Director Pompeo almost definitely knows better than this, but he’s betting that you don’t. In particular, his hope is that this entirely specious argument will fool enough of the people that there will be no effective resistance.
The First Amendment, of course, is not a positive grant of special privileges to American citizens. There is no possible, sensible reading of the text that could even begin to suggest otherwise. The First Amendment is a restraint on the powers of the federal government. The federal government may not interfere with "the freedom of speech, or of the press." Nowhere does the First Amendment state that this limitation applies only to the speech or presses of American citizens inside the United States; indeed, that the federal government can reach beyond the confines of the nation to censor speech and publication abroad is a peculiar idea, and not well supported by the text.
It is true: Julian Assange is not a citizen of the United States. However, the government has no more authority to censor the speech and publication of resident aliens or even of mere tourists than it does of resident citizens; as such, Assange’s nationality is clearly irrelevant. The only remaining excuse would be that he is outside the United States, yet by what authority, we may ask, does the United States government presume to censor speech beyond its borders? Mr. Assange is an Australian citizen presently in Ecuador. The United States is not, as of this writing, yet at war with Australia nor Ecuador. The United States government clearly has no jurisdiction over Mr. Assange; only by bringing him within its jurisdiction can it attempt to censor him… at which point it will clearly be constrained from doing so. No, the First Amendment does indeed present an impenetrable bulwark against this exact behavior — which is exactly what it was meant to do.
Not that CNN is done lying to you with a straight face just yet, of course:
US intelligence agencies have also determined that Russian intelligence used WikiLeaks to publish emails aimed at undermining the campaign of Hillary Clinton, as part of a broader operation to meddle in the US 2016 presidential election. Hackers working for Russian intelligence agencies stole thousands of emails from the Democratic National Committee and officials in the Clinton campaign and used intermediaries to pass along the documents to WikiLeaks, according to a public assessment by US intelligence agencies.
Notice the utterly shameless way CNN omits any use of weasel-words like "alleged" in its flat declaration that "hackers working for Russian intelligence agencies" are responsible for all of Her Royal Majesty’s woes? This is such a feeble lie that even the intelligence agencies are giving up on it — already it’s acknowledged that, no, it really wasn’t the Russkies who haxt the CIA. But of course we’re really sure the Russkies haxt the DNC, right? Even though every single person who’s in a position to know — very much including Julian Assange — has said quite clearly that it was insiders, just like every other leak?
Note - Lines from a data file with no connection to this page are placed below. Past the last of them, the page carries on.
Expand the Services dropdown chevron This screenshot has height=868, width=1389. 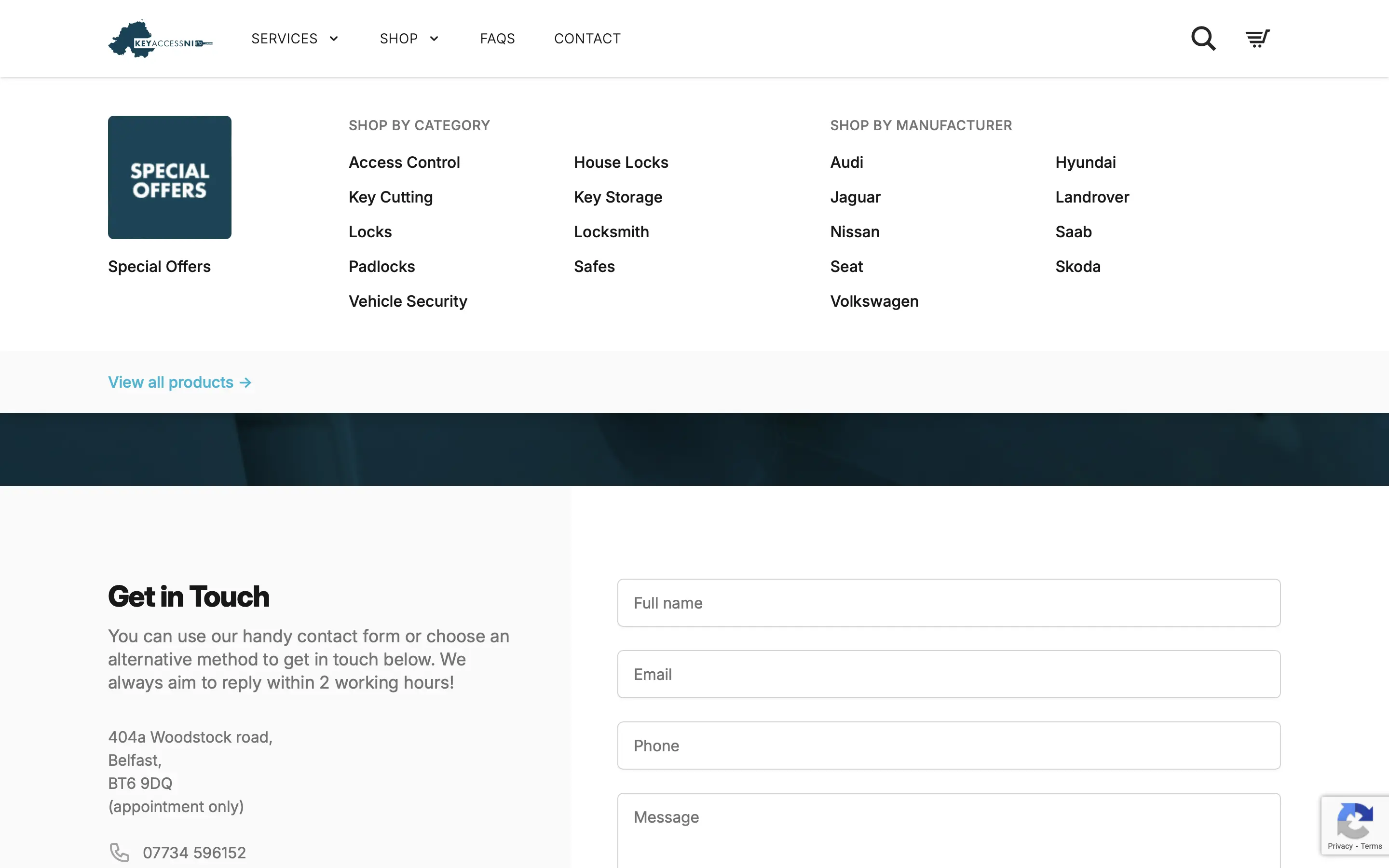click(334, 39)
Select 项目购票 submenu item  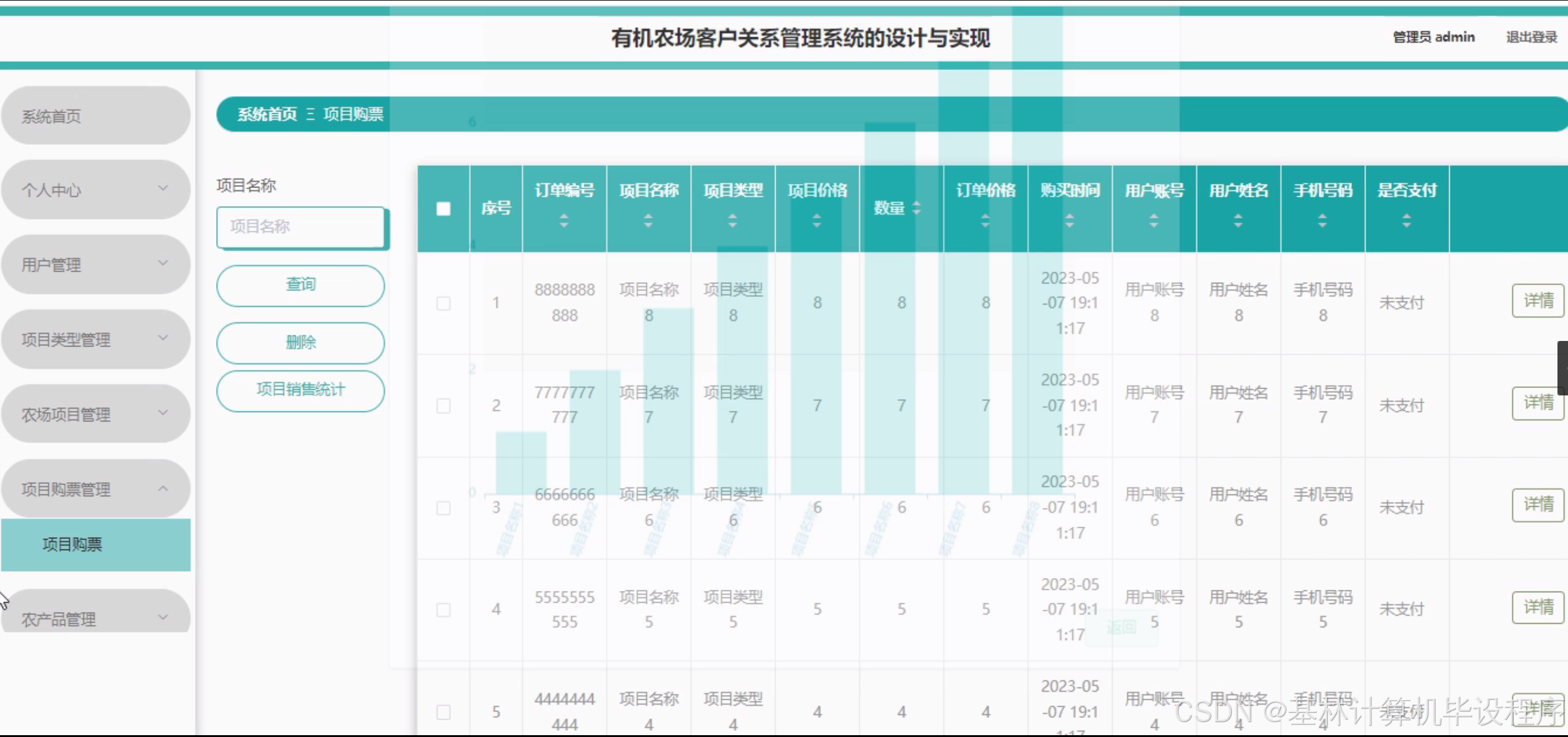pyautogui.click(x=95, y=545)
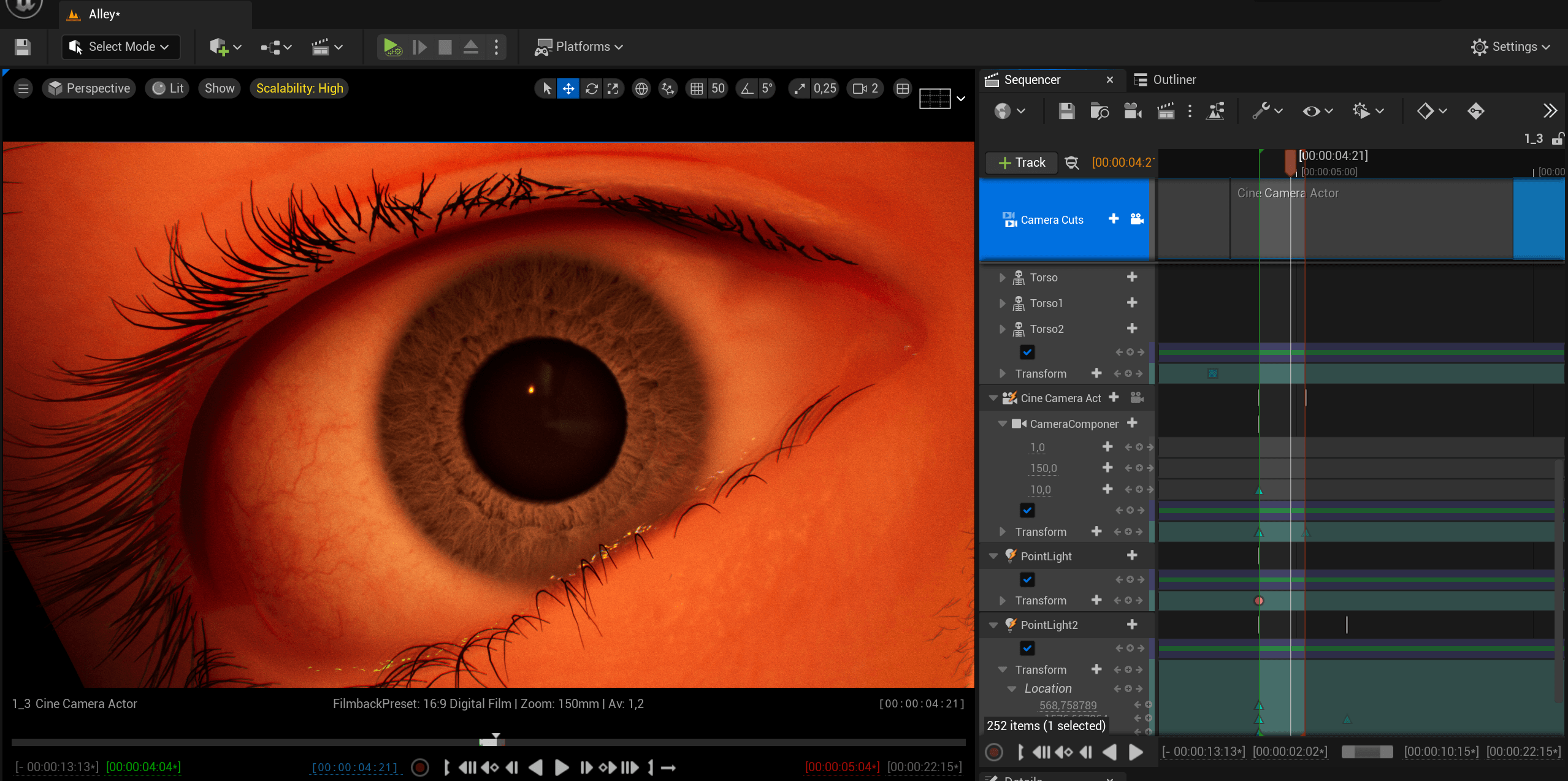Click the Track add button
Image resolution: width=1568 pixels, height=781 pixels.
click(x=1022, y=162)
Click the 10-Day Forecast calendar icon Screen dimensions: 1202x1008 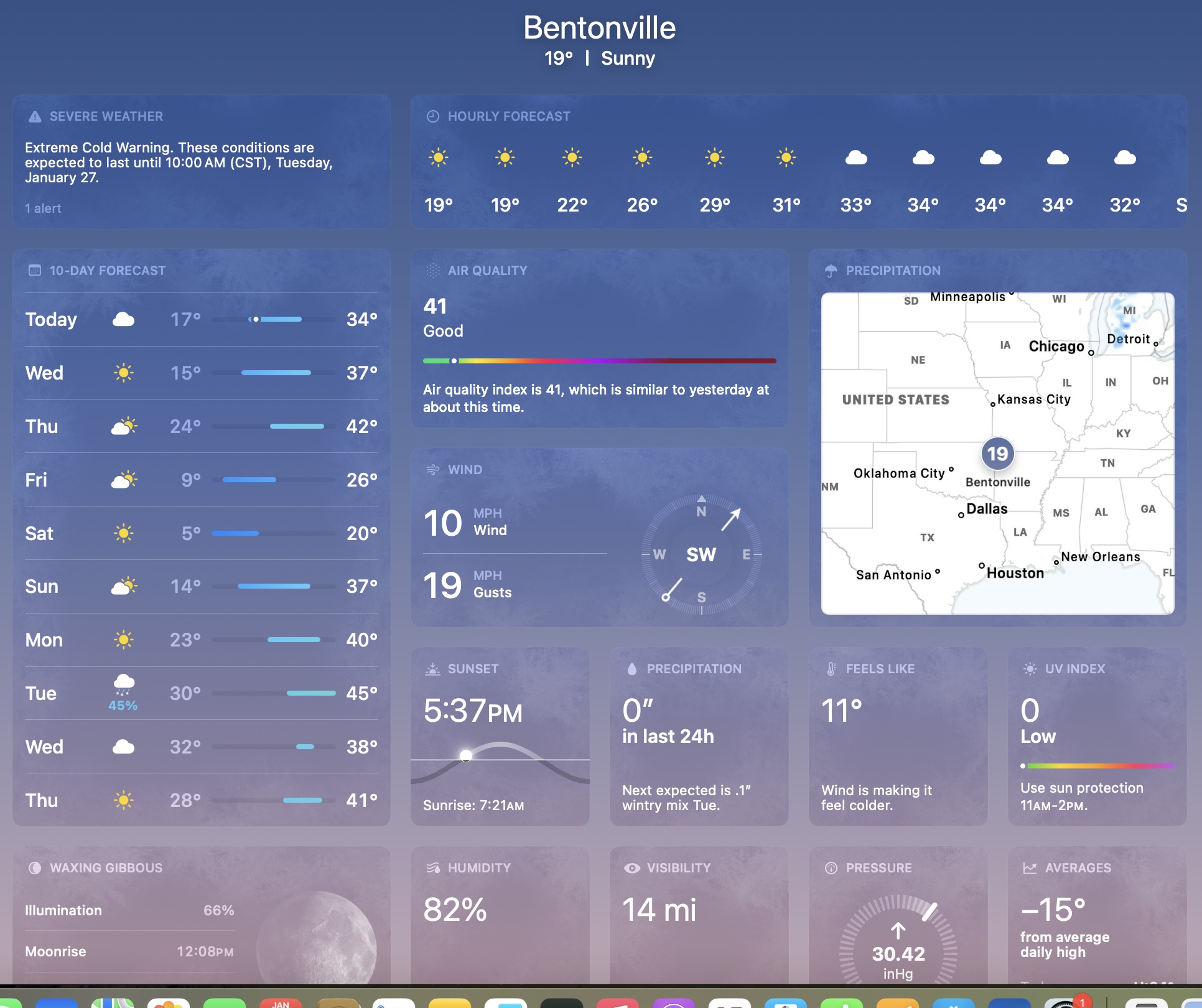pyautogui.click(x=35, y=271)
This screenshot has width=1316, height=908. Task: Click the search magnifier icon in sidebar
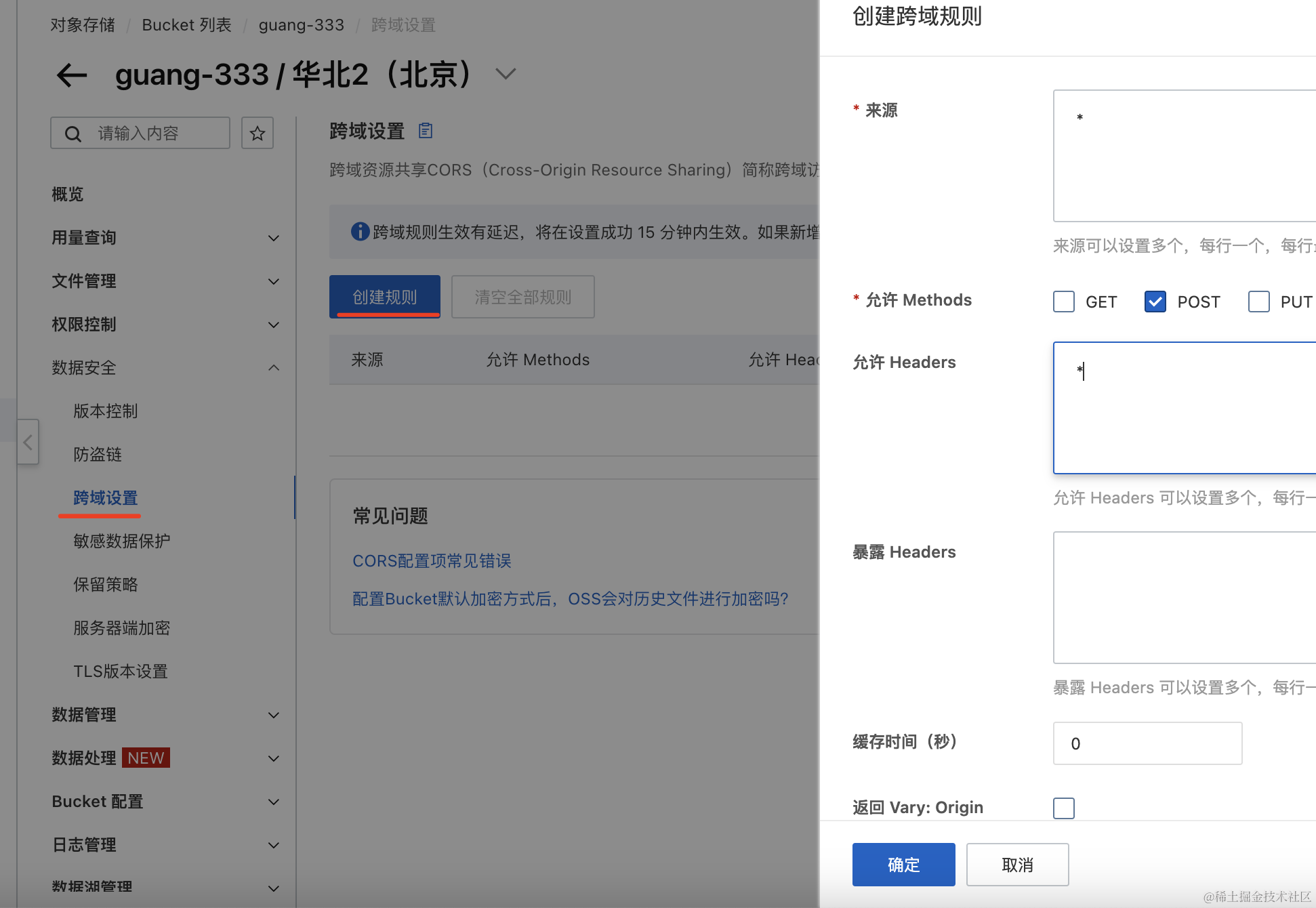pos(73,133)
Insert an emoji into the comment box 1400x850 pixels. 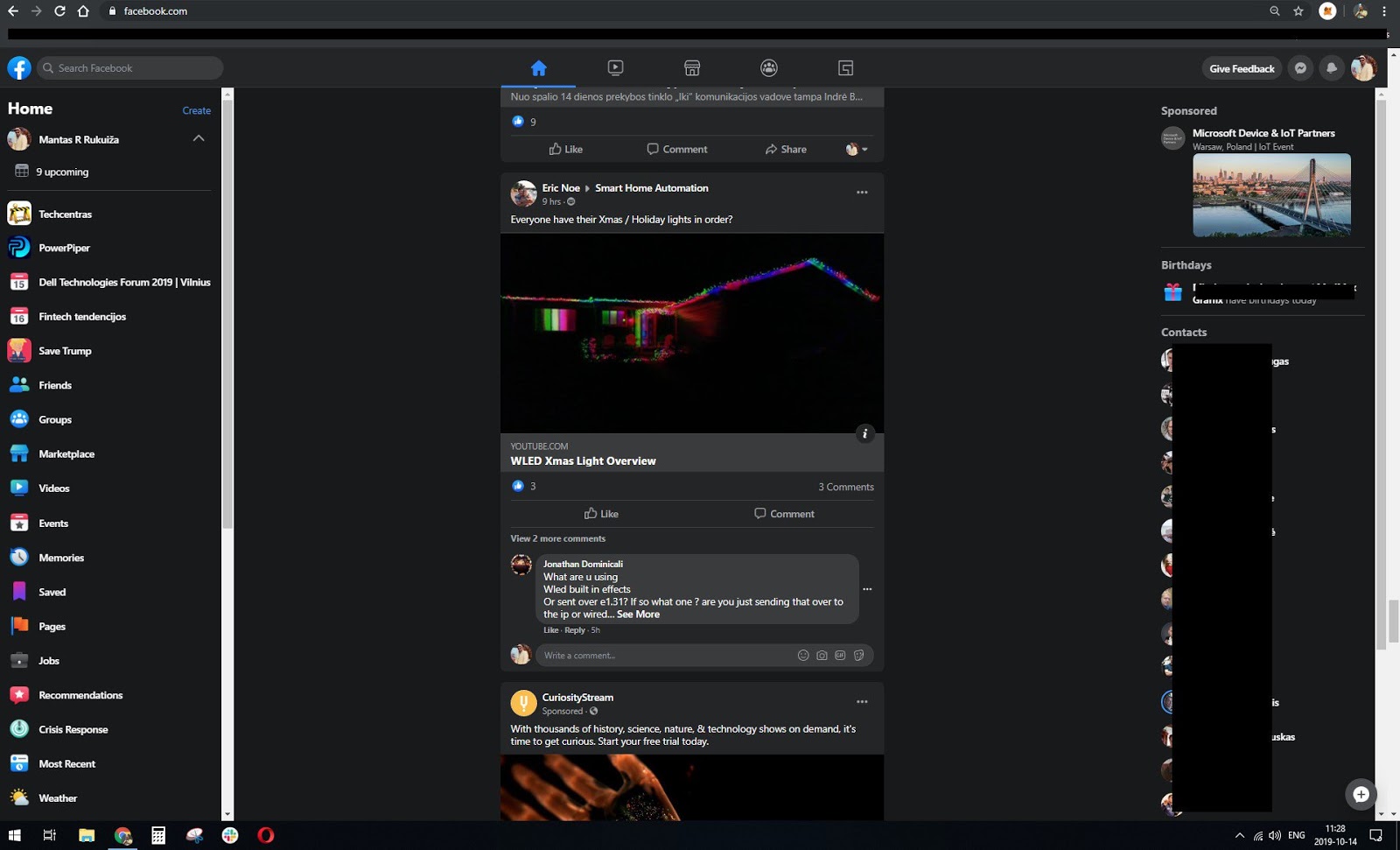coord(803,655)
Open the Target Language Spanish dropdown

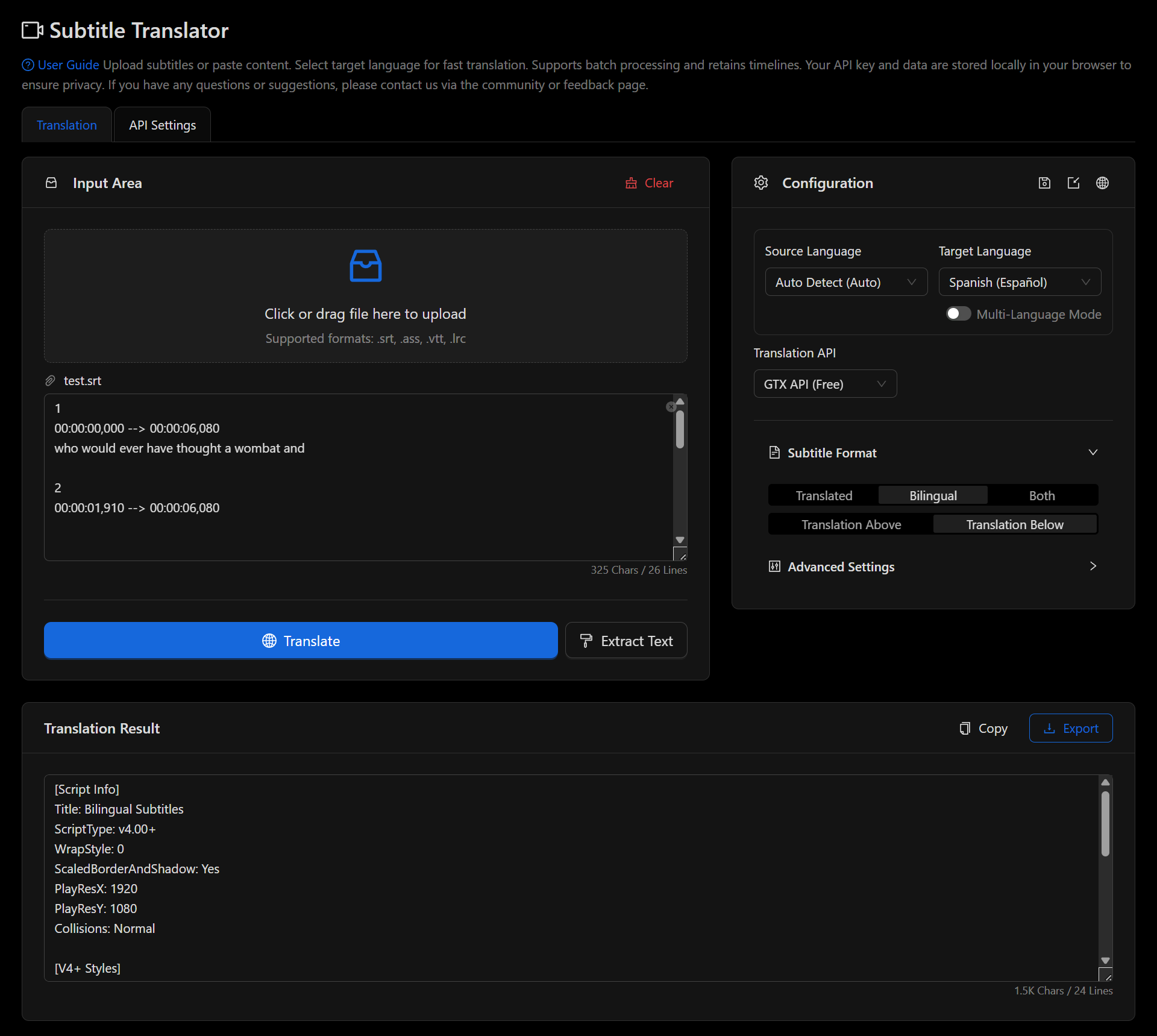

The silver lining here is that people are seeing through this rubbish at a greater rate than ever. We had to put up with the Bush administration for six years and the Obama administration for three before their approval ratings hit rock bottom. The Trump administration? Months. That’s good! Keep their feet to the fire and don’t let them get away with anything. After all, as a wise man once said:
The greater the importance of safeguarding the community from incitements to the overthrow of our institutions by force and violence, the more imperative is the need to preserve inviolate the constitutional rights of free speech, free press and free assembly in order to maintain the opportunity for free political discussion, to the end that government may be responsive to the will of the people and that changes, if desired, may be obtained by peaceful means. Therein lies the security of the Republic, the very foundation of constitutional government.
And don’t even get me started on Soros’ pet Antifa thugs.